A collection of innovative and ambitious short stories from a visionary young writer
In The Dominant Animal – Kathryn Scanlan’s adventurous, unsettling debut collection – compression is key. Sentences have been relentlessly trimmed, tuned and teased for maximum impact. A ferocious attention to rhythm and sound results in a palpable pulse of excitability and distress.

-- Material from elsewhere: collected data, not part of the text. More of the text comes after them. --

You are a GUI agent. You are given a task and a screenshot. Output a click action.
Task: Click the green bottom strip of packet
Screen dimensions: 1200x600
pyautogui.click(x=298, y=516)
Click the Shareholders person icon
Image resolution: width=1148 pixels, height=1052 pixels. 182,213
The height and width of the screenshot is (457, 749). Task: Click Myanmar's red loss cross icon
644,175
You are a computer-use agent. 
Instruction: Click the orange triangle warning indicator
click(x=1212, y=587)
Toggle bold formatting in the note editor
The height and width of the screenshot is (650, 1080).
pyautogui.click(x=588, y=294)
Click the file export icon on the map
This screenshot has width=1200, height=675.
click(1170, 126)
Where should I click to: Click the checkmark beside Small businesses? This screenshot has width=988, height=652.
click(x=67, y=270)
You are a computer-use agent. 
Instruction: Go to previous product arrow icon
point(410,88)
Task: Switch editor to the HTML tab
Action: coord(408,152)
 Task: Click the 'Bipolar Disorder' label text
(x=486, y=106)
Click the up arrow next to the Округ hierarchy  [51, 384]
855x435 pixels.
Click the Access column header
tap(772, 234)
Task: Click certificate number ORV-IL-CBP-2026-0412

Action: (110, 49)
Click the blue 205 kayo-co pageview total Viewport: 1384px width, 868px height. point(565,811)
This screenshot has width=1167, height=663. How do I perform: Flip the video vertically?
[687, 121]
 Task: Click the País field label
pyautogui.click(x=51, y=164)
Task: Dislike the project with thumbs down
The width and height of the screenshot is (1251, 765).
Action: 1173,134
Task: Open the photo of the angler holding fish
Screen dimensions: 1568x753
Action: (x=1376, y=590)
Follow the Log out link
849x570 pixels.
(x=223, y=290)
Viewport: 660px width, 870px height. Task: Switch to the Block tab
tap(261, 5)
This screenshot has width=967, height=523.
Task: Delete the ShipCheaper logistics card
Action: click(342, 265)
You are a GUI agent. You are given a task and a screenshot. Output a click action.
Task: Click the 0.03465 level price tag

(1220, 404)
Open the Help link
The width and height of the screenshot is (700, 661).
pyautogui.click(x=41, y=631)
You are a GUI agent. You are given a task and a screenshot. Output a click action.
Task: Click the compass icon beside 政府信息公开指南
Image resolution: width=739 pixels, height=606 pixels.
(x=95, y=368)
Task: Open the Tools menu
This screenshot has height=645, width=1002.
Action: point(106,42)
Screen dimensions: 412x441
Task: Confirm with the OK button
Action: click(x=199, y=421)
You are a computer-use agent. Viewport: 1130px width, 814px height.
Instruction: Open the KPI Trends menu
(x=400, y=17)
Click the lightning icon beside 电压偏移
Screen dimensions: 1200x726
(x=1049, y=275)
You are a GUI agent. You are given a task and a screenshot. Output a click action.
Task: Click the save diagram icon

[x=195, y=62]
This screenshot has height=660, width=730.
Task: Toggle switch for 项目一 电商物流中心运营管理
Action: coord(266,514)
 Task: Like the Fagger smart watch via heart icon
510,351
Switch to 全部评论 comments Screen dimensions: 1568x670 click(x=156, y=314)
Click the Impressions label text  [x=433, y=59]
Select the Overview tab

In these forty very short stories, the ordinary shifts into the uncanny: in living rooms and in hotel rooms, on suburban lawns and on the surgeon’s chair, characters – human and animal – eat, breathe, provoke and injure one another. Grandmothers sit tethered to the couch in a blue spell, lonesome men crouch among thorny shrubs, pets expire slowly or suddenly, and the nature of love is questioned at a golf course, a flower shop, an all-you-can-eat buffet.
With exquisite control, Scanlan moves from expansive moods and fine afternoons to unease and violence. Disturbances accrue as the collection progresses. No mercy, a character says – and these stories are merciless and strange and absolutely masterful.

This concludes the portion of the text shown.